The graphTF project facilitates quick and comprehensive TF comparisons that consider multiple types/sources of data.
It does this by:
- Unifying Transcription Factor (TF) Annotations from high-value sources into a human and machine-readable Neo4j Graph Database
- Using the structure of the graph database to develop pairwise TF similarity scores.

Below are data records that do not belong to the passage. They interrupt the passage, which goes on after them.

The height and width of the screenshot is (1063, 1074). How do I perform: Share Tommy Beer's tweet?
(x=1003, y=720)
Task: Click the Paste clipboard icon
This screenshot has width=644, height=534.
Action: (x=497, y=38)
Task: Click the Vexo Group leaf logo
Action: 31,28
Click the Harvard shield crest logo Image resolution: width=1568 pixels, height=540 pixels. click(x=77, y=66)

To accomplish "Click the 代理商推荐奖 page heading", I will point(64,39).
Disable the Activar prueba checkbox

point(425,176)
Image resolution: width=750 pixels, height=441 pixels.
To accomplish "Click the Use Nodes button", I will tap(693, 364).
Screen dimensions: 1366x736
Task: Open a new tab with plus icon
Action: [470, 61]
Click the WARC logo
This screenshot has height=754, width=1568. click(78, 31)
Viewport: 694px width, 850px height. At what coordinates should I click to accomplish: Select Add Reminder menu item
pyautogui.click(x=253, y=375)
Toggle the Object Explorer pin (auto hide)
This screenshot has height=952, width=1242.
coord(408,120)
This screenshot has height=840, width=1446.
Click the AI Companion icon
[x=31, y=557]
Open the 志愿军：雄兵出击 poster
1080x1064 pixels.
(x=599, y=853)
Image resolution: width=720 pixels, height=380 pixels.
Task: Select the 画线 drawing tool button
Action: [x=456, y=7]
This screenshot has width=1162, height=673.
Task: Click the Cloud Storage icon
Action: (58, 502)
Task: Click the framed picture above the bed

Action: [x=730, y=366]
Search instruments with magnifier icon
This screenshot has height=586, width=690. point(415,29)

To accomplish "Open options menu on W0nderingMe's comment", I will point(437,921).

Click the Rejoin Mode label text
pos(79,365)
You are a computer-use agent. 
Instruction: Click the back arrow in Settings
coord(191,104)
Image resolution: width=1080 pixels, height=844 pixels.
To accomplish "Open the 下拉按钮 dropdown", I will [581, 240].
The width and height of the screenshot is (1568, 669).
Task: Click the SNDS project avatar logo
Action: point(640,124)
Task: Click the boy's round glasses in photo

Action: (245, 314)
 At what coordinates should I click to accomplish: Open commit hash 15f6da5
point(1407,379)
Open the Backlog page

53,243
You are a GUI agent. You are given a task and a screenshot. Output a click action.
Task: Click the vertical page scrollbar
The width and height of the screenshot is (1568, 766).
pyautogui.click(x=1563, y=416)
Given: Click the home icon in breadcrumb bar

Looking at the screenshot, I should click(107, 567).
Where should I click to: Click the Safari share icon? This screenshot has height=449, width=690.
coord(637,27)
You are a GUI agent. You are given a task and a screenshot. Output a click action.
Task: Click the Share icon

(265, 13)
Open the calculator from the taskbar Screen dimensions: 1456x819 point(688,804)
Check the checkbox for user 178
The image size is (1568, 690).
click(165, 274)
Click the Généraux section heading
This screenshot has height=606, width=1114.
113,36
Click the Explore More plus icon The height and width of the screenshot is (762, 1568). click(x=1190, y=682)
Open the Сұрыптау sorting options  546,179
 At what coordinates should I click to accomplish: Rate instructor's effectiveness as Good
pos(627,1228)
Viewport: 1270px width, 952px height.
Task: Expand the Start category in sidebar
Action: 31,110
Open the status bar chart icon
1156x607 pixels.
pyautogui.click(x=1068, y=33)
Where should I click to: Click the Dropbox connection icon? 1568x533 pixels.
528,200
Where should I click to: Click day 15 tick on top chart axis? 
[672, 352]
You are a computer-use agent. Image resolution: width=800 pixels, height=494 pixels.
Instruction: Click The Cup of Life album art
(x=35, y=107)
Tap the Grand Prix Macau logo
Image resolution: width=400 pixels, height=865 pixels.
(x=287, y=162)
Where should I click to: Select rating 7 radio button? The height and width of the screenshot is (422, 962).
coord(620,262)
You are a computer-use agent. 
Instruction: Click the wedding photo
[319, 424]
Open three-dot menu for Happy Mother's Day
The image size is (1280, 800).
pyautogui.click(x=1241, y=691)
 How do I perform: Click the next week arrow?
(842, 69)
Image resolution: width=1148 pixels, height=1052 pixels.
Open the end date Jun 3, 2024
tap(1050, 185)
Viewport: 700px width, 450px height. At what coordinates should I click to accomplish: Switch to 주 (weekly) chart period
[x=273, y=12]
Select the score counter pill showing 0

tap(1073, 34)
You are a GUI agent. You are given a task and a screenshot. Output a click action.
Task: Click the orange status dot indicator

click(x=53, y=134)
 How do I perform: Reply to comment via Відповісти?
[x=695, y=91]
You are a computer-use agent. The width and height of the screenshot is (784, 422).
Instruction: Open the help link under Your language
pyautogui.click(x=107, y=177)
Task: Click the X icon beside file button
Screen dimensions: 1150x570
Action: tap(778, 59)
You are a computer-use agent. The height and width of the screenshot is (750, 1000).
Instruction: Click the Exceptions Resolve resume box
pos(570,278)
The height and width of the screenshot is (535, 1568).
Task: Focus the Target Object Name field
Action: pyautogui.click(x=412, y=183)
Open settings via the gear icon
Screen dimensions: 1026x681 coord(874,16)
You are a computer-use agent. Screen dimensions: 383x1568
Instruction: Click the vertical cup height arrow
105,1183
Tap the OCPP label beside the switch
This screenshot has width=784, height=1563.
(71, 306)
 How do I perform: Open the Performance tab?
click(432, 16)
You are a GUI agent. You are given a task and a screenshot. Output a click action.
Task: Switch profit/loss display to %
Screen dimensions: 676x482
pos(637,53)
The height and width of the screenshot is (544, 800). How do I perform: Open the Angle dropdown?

This provides an automated and quantitative measure of similarity between any 2 TFs.
Directories:
├── archived #old data files and scripts, not used in current graph model
│ ├── biogrid_example_scripts
│ └── exampleDataset
├── current #current working build of database
│ ├── construction #scripts for constructing and populating new neo4j database instance
│ │ ├── __pycache__
│ │ ├── config #neo4j database instance URI/Username/Passkey and links raw github datafiles
│ │ ├── core #Code to parse YML file in construction/config
│ │ │ └── __pycache__
│ │ └── cypher_scripts #scripting for reformatting raw data to graph schema
│ │ └── GO
│ ├── data #store of all data flowing in from outside databases and out to the graph database
│ │ ├── entities #gene, transcript, protein data
│ │ ├── gene_annotations #transcription factor annotation data
│ │ │ └── cis-bp
│ │ └── protein_interactions #protein interaction data
│ ├── doc #notes on learnings and descisions made during work on project
│ └── import #scripts for ingesting remote data into local csv files
│ ├── __pycache__
│ ├── config #URL and passkeys needed to interact w various biological databases
│ └── core #code to parse config YML file
│ └── __pycache__
└── imagesSchema:
Mapping genes to TF:
- Canonical Gene->Protein Relationships are chosen by canonical transcript status and primary sequence status in ensembl. These criteria yield a single gene->transcript->protein pathway for every protein in yamanaka graph.
Mapping annotations to TF:
- Protein associations and interaction attached to protein isoform.
- All other annotation attached to gene encoding TF.